■ WHAT TO DO
Rewrite the lines from the one containing "This screenshot has height=419, width=751." through the end of the material, changing "Financial conditions" to "Economic conditions" and leaving everything else as it is. Give back only those lines.
** begin INPUT ROWS **
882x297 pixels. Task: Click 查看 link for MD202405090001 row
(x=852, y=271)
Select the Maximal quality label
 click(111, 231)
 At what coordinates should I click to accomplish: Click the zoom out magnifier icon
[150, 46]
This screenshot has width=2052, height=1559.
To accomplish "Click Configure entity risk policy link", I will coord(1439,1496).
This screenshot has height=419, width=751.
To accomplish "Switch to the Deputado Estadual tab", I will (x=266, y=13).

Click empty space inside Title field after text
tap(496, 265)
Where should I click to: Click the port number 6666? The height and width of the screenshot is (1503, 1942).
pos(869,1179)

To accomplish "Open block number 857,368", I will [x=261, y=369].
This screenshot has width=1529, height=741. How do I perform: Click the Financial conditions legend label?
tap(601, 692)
** end INPUT ROWS **
■ COMPLETE ANSWER
This screenshot has height=419, width=751.
To accomplish "Switch to the Deputado Estadual tab", I will (x=266, y=13).

Click empty space inside Title field after text
tap(496, 265)
Where should I click to: Click the port number 6666? The height and width of the screenshot is (1503, 1942).
pos(869,1179)

To accomplish "Open block number 857,368", I will [x=261, y=369].
This screenshot has width=1529, height=741. How do I perform: Click the Economic conditions legend label?
tap(601, 692)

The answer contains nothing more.